I thought I stuck gold. So, I let my microwave did the talking and thus I had dinner for lunch. Fast forward to supper time, my sensitive and smart palate just didn’t feel like consuming the typical supper menu. As a result, I went with the flow. I knew I had three zucchini from my last shopping trip.
I thought about doing some grilled zucchini with cheesy scrambled eggs. But somehow, that didn’t appeal to me and I dropped the idea. Funny how things just pop in the head. You see, I got a culinary brainstorm of sort. And, that’s how zucchini fritters became my supper.
I fetched my main ingredients and apparatus: I used my box grater to shred zucchini and cheeses (jalapeno/cheddar).

Ingredients:
- Zucchini (medium/large) shredded
- Onion (half of medium) finely chopped
- Scallion (1 stalk) finely chopped
- Parsley (1 teaspoon) finely chopped
- Eggs (2 med) beaten
- 2% Milk (half cup)
- Jalapeno and sharp cheddar cheese (1/3 cup)

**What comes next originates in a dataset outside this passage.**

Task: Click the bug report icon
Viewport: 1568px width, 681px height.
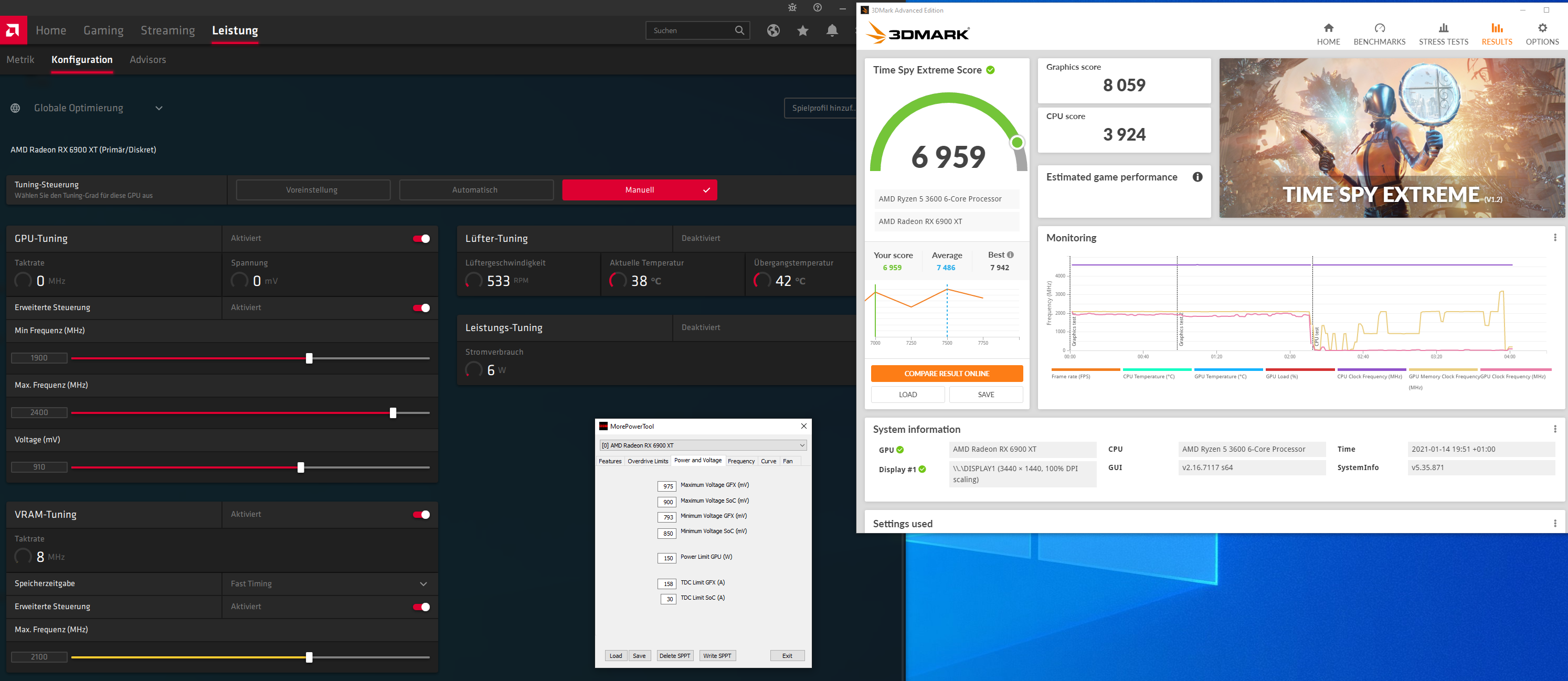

- All purpose flour (3/4 cup)
- whole-wheat flour (1/4 cup)
- Salt and black pepper to taste
- Garlic (clove) to flavor oil
- Combination of olive/canola oil for frying
Method:
- In a large bowl, milk was added to beaten eggs.
- Onion, scallion, parsley, flour, salt,black pepper were combined.
- Zucchini and cheese were then added and folded with other ingredients.
- In a hot skillet, garlic was added to oil and slowly heated so as to flavor. Then was tossed.
- Fritters were pan-fried two at time under low to medium heat until they were crispy on the outside and perfectly cooked on the inside.
ZUCCHINI FRITTERS IN SKILLET Guys, I was super-happy with the results. I served them with a dollop of sour cream. Fritters were crispy on the exterior and full of flavors on the inside. My palate and I were very delighted.